PROVIDED TEXT
▬▬▬

I decided to get a post office box again even though I don’t need one because I do enough workish-stuff through the mail that having a non-home place to get mail seems like a good idea. In the post-9/11 world, you need to prove what your home address is to get a PO box. Since I got the PO box before I moved, and I can’t get mail delivered to my house in Bethel, I had to get a note from Ola saying that I live here. Ola thought this was amusing and scrawled me a note in pencil. The post office found this amusing but what could they do, say “go back and have her type this”?

My new mailing address has a nice sort of number pattern to it. Box 345, Randolph VT 05060. The box has a combination (letters instead of numbers) so I don’t need to carry a key around with me. Today is moving day.

[insert moving metaphor here]

wtf bell

I saw this as I was out lunching near Harvard Square yesterday. A quick Google showed me that there’s a pretty interesting story behind this pretty interesting photo of what it turns out are the Danilov Monastery bells being repatriated to Russia.

And yeah obligatory talk about moving and recitation of where I’m going and where I’ve been. I’m in Somerville at Kate’s place. I came down to do some helper-monkey work cleaning out some rooms full of stuff here, see my Mom, see my fella and give Ola some alone-time at home to do whatever she feels like doing there. It’s hot here. Kate and I put an air conditioner in the guest room. It’s the first time I’ve ever put in a window-mounted air conditioner in my life. It was scary. Scary but successful. Now I’m hanging out until my librarian Skype conference call — I’m on the usability committee for an open source library catalog project going on in Vermont, good works — and then I’ve got a good book for the bus back.

I’m thinking about my things. Since I happily spend maybe a fifth of my life lately away from “home” (and one third of my life asleep no matter where I am) the idea of what things I need to be functional and happy has shifted dramatically. That said, I’m sentimental and like having boxes of old letters and keepsakes around me. So, thinking about moving in to a new place, where I can arrange all the stuff and where I have to carry all my things up a long flight of stairs (or get someone to do it for me) has been a reflective time. I enjoyed this book review at Kevin Kelly’s site of the book It’s All Too Much which takes a step beyond just helping you declutter and organize and actually talks about quality of life issues and maintaining them with fewer things. Kevin quotes the intro by Merlin Mann, humorist pundit to techie people roughly my age, which has the little points that I’m taking away.

▬▬▬

DATA LINES
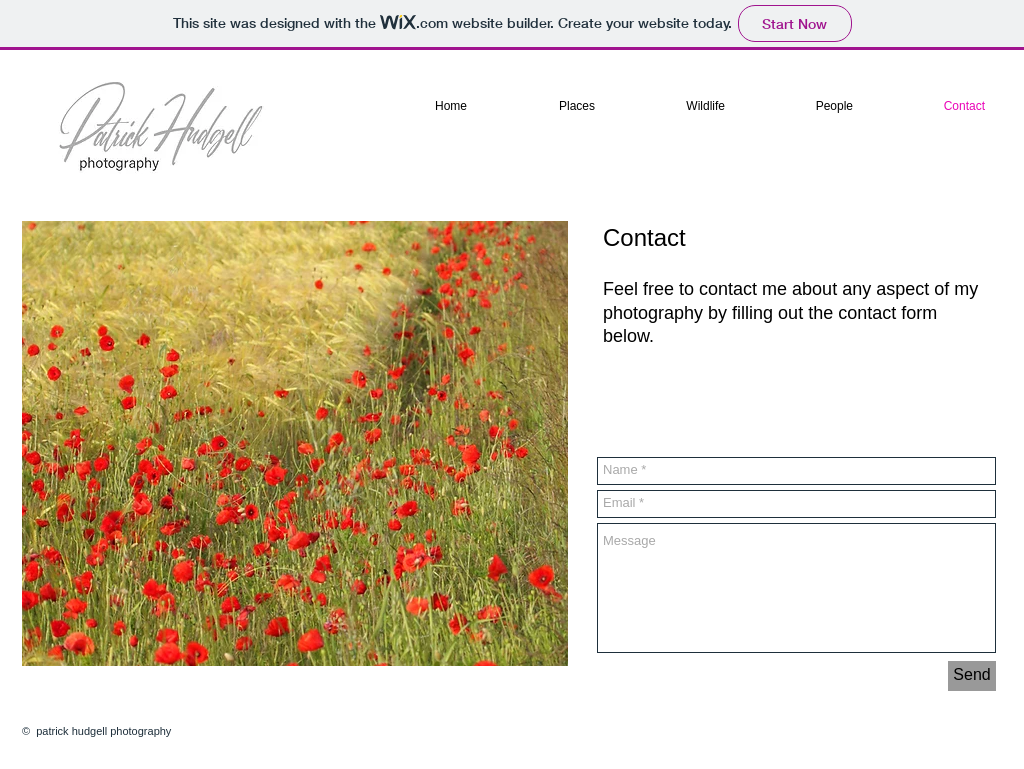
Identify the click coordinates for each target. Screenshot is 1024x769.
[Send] (972, 676)
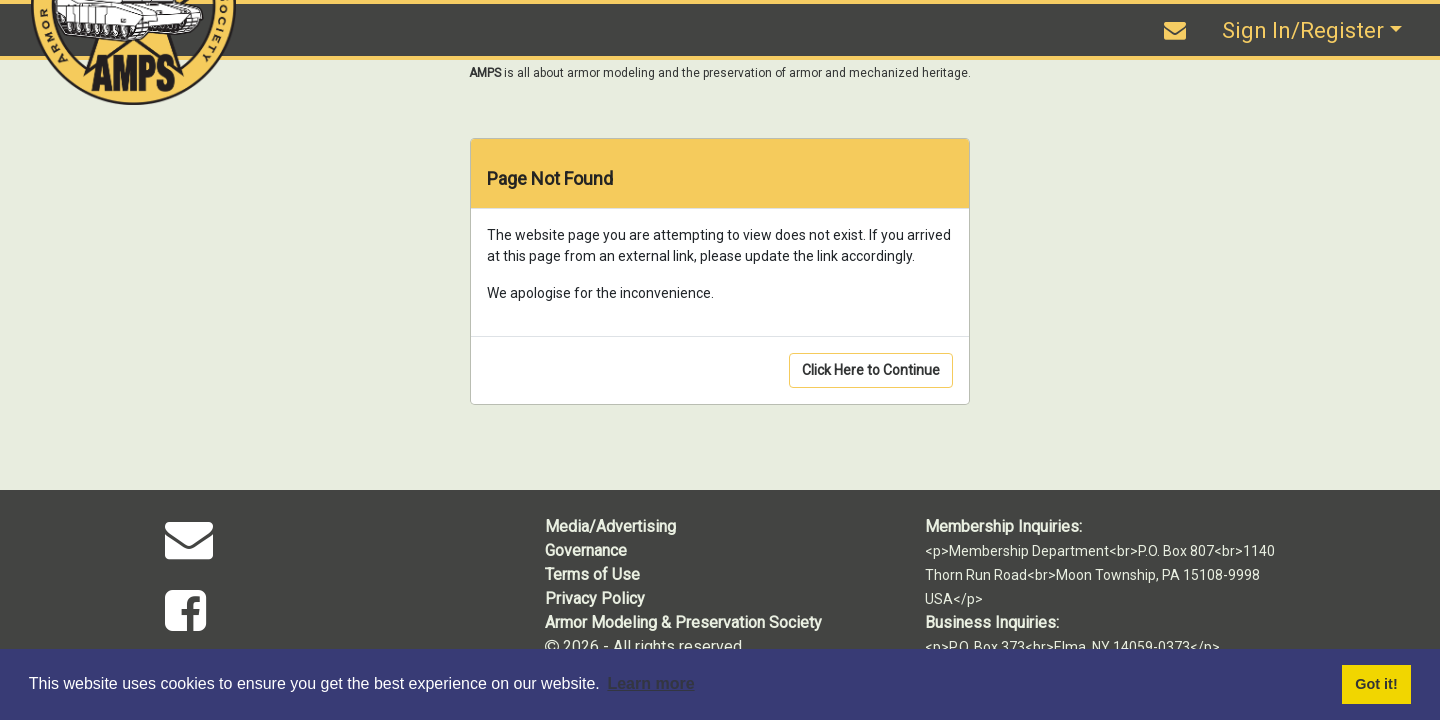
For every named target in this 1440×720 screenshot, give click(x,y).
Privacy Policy (595, 598)
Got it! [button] (1376, 684)
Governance (586, 550)
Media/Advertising (610, 526)
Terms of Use (592, 574)
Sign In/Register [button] (1303, 30)
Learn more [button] (650, 683)
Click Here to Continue (871, 370)
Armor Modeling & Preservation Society (683, 622)
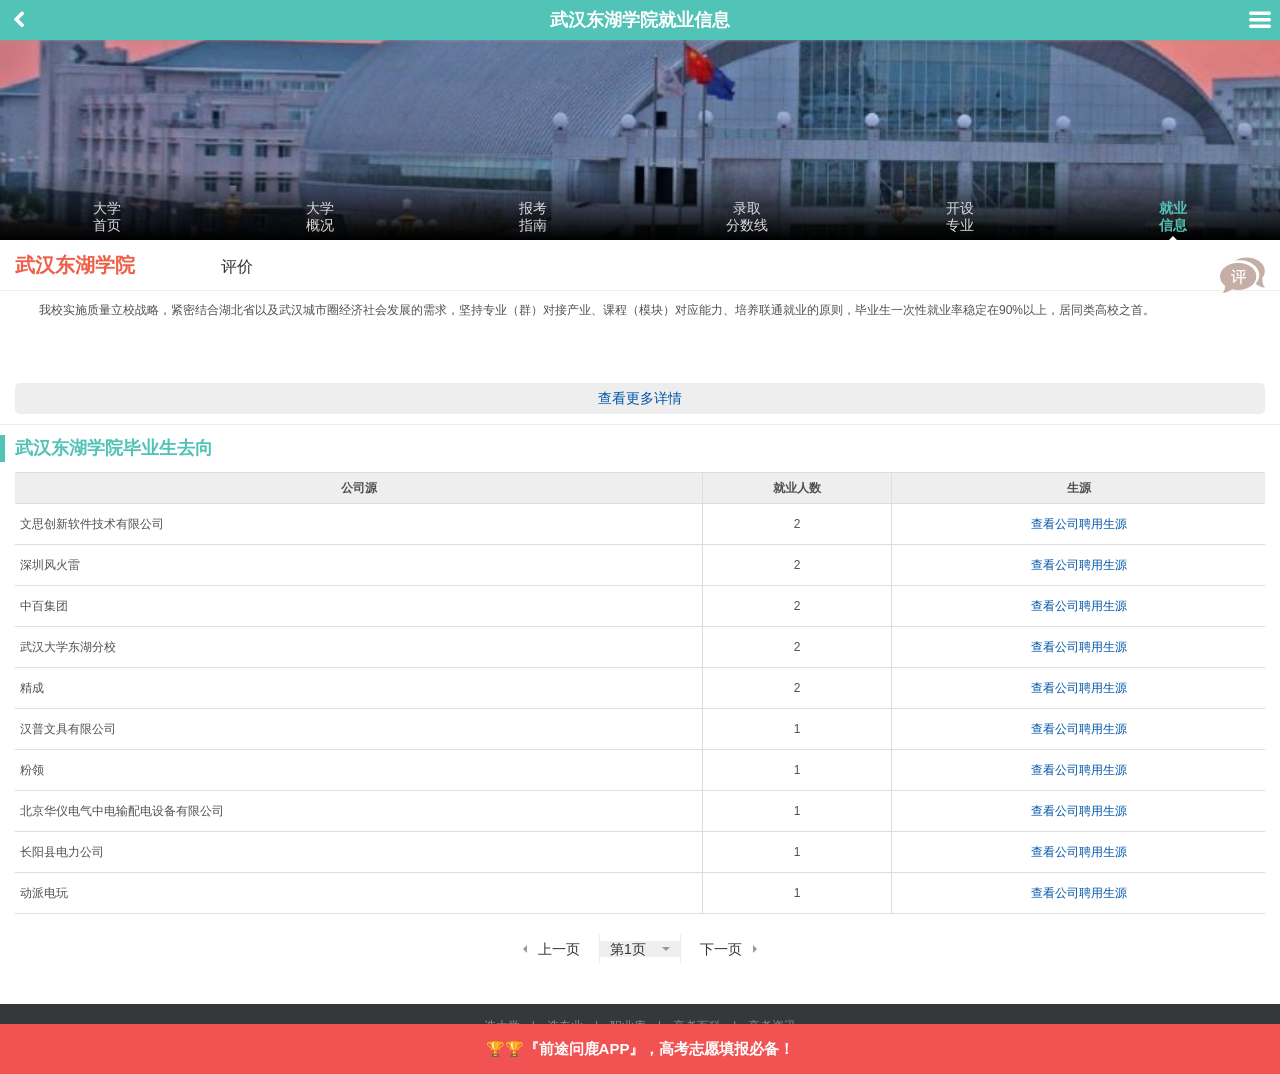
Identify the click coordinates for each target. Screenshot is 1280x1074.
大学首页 (107, 216)
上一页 (559, 949)
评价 (1242, 275)
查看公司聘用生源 (1079, 524)
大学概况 (320, 216)
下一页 (721, 949)
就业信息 (1173, 216)
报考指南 (533, 216)
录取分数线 (747, 216)
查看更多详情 (640, 398)
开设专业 (960, 216)
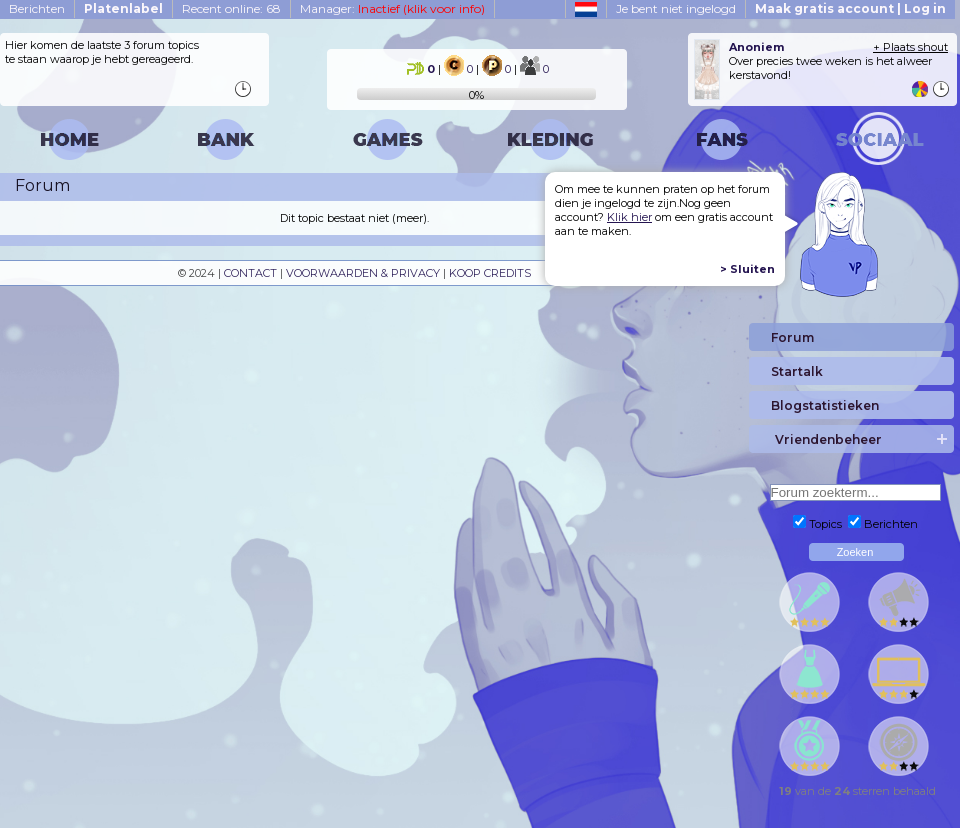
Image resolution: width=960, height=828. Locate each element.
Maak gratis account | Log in (850, 8)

▬▬▬

EXERCISES
1/ Do these statements agree with the blog post about moving? (a) The post office box opens with a key. (b) The writer and Kate put an air conditioner in the guest room. (c) Ola typed the note saying the writer lives in Bethel. Answer yes or no for each, quoting the deciding words of the post.
2/ Could you pick up the blog post about moving after its last sentence and keep writing?
Nothing in the records is needed here.

EXPECTED RESPONSES
1/
(a) No: "The box has a combination (letters instead of numbers) so I don’t need to carry a key around with me."
(b) Yes: "Kate and I put an air conditioner in the guest room."
(c) No: "Ola thought this was amusing and scrawled me a note in pencil."

2/
The biggest change in attitude this book made in my life was to teach me not to generate false relevance by “organizing” stuff I don’t want or will never need. Organization is what you do to stuff that you need, want, or love – it’s not what you do to get useless stuff out of sight or to manufacture makebelieve meaning. For me, this is about the opposite of organizing; it means disinterring every sarcophagus of crap in my house and, item by item, evaluating whether it’s making my family’s life better today. And if some heirloom really is precious to me, can I find a better home for it than a shelf in the back of my garage?

The guideline I always heard for whether to keep or toss old clothes was whether you loved it, wore it or it looked awesome on you. If any of those things were true, keep it. I generally don’t have a lot of trouble with “make believe meaning” wrapped up in my things but I may have a bit of a fetish problem with books and possibly t-shirts. And there’s my coin collection which I enjoy but rarely play with. It’s heavy.

I enjoyed cleaning up Kate’s crazy full-of-junk room upstairs. It was two hours of my life that saved her multiple hours of worrying/thinking/stressing about not doing it. Time well spent. If I was considering a career change I’d dredge out people’s shamehole rooms for a living. You can wear whatever you want, listen to your favorite music and people are always incredibly grateful for something that doesn’t seem at all like work to me. Coming home to a place that doesn’t itself seem like a decluttering project in process (soon, soon) is my goal for the next three-ish weeks.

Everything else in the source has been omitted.